遠く離れた実家で、父が孤独死していた――。東京でフリーランスエディターをしている如月サラさんはある日、予想もしなかった知らせを受けます。如月さんは50代独身、ひとりっ子。葬儀、実家の片付け、相続に母の遠距離介護など、ショックに立ち尽くす間もなく突如直面することになった現実をひとりで切り抜けていく日々をリアルにつづります。

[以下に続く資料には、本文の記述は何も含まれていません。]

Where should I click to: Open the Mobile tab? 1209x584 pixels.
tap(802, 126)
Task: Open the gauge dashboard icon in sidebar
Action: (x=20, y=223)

 冬、遠く離れた故郷で父がひとりで死んでいたのが見つかった。その前年の夏、熱中症で倒れて救急車で運ばれた母は認知症と診断され、専門病院に入院していた。父はそのわずか5カ月後に、するりとこの世に別れを告げてしまったのだ。

 それまで暮らした実家に戻ることはかなわず、母は高齢者施設に入居した。私は東京に暮らしながら、誰もいなくなった遠い故郷の一軒家を守っていかなくてはならなくなった。

 独身でフリーランスの私は、誰に相談することもできず、たったひとりで父の孤独死と母の急速な衰えを受け止め、無人になってしまった一軒家の管理、そして残されていた猫の飼育を引き受けることになった。

 ほんの数カ月で激変した環境に、もっとも付いていけなかったのは私の心だった。

納骨を終えてひとりになると、涙が止まらなくなった

 話は父が死んでいるのが見つかったときのことに遡る。

 複数の仕事先への連絡、私が飼っている猫たちを預ける手配、飛行機での故郷への移動、警察署への遺体の引き取り、葬儀会社との打ち合わせ、通夜、そして葬儀、火葬、納骨。次々に訪れるto doリストがかろうじて私の理性を保っていた。

 しばらくは近所に住む叔母やいとこなど誰かが付き添ってくれていたが、納骨が終わって解散し、実家に戻るとぽつんと取り残された。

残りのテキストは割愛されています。